Threshold the original image
Figure 4(a) shows the resulting image after applying the X direction gray level difference locator to the original image in figure 3. Figure 4(b) shows the resulting image after applying the Y direction gray level difference locator to the original image in figure 3. Figure 4(c) shows the resulting image after applying both X and Y direction gray level difference locators to the original image in figure 3. In figure 3, since the black background against the face skin, eyebrow against the face skin, nostril against the face skin, and lip against the face skin all have the black and white gray level contrast, one can use the gray level difference locator to obtain the images in figure 4.

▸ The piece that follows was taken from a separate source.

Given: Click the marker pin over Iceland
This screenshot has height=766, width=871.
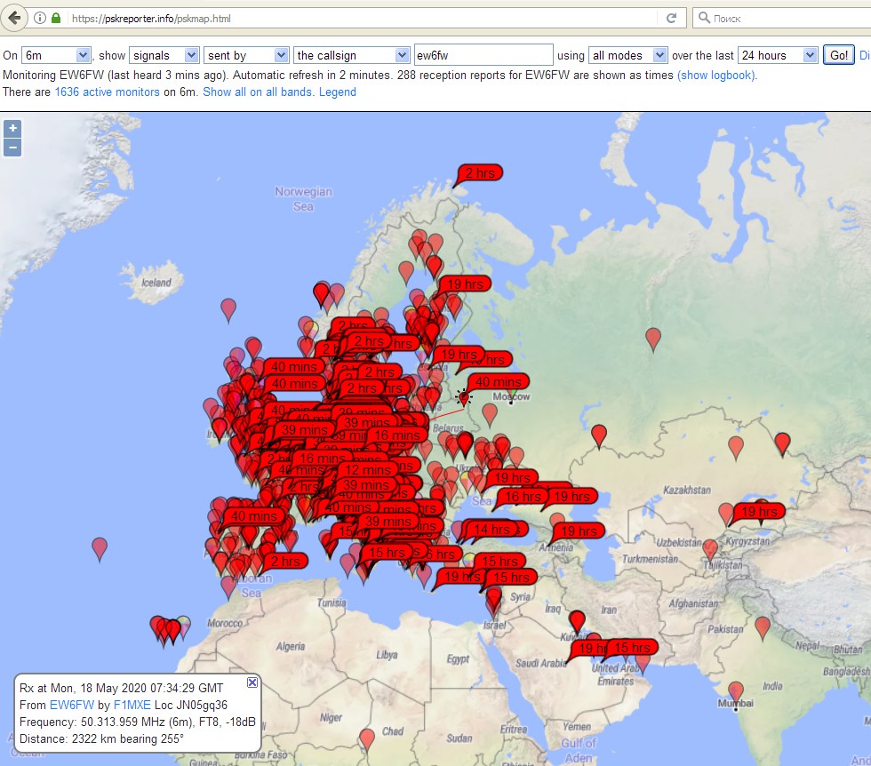Looking at the screenshot, I should click(x=228, y=308).
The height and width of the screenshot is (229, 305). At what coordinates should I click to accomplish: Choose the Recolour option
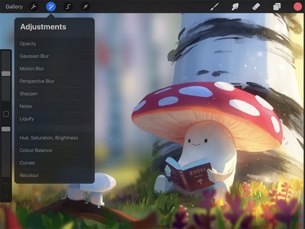tap(29, 176)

Threshold the original image
SEPARATELY EXTRACT THE EYES, NOSE AND MOUTH FROM THE ORIGINAL
Since the face outline on the left in figure 5 is continuous, one can use the edge searching and thinning algorithm to obtain the thinned face outline shown on the right in figure 5.

Extract the face outline
Figure 6 shows the process used to get rid of the face outline. The thinned face outline is compared to the original image by using the X and Y direction gray level difference locator. By checking the location of the thinned face outline, the original face outline can be taken out. The resulting image is shown on the bottom of figure 6.
Figure 7 shows the left eye extracted from the eyes, nose, and mouth image. Figure 8 shows the image-extracting window.

Extract the left eye

the extracting window
In figure 9, to prevent the extracting window from touching any two objects at the same time, the corners of it are truncated. For the same reason, the vertical and horizontal lengths of the extracting window are adjusted to be short enough to guarantee extraction of one object at a time. In this case, the extracting window extracts the left eye, right eye, nose, and mouth one at a time. When any pixel of the extracting window touches the left eye no other pixel in the extracting window can touch the right eye or the nose.
The eyes, nose, and mouth image in figure 9 originally are set to a gray level of 255. The extracting window from left to right, and up to down to locate the first pixel, which represents the left eye image. After locating the first pixel of the left eye, the image-extracting algorithm uses this pixel as the centroid of the extracting window and uses the extracting window to cover the left eye. Every individual pixel of the left eye image covered by the extracting window is tested. When the pixel gray level is found to be 255, this pixel is assumed to be the target pixel, which represents one of the pixels of the left eye, and this pixel will be extracted. The gray level of this target pixel will be changed from 255 to 100, to indicate that it has been searched and extracted. When the tested pixel is found with a gray level not equal to 255, this means that it is not the target pixel or it is the target but it has been extracted. Thus, the pixel is left untouched. Upon finding a target pixel, another important thing to do is to put the address of this pixel into a stack. After the extracting algorithm completely tests all of the covered pixels it will pop another pixel address from the stack. This popped pixel is used as the centroid of the extracting window and the previous process is repeated to begin to build up another extracting procedure to extract the other target pixels. This same procedure is repeated until the extracting algorithm has extracted the left eye image.
After the left eye image is extracted, the gray levels of it are set to zeros. The eyes, nose, and mouth in figure 9 will only be the right eye, nose, and mouth images as seen in figure 7. By applying the same technique used to extract the left eye image, the right eye, nose, and mouth can be extracted, too. The extracted eyes, nose, and mouth images are shown in figure 10.

The extracted image
RESULTS AND CONCLUSIONS
As seen in figure 10, it is shown that the extracting window can exactly extract the image. In order to prevent noise from ruining the extracting process, the image filter needs to be passed to the eyes, nose, and mouth image in figure 9 to filter the noise. To more accurately extract the eyes, nose, and mouth images, the generic algorithm and spatial region partition technique need to be used to remove the noise and to precisely bind the object region.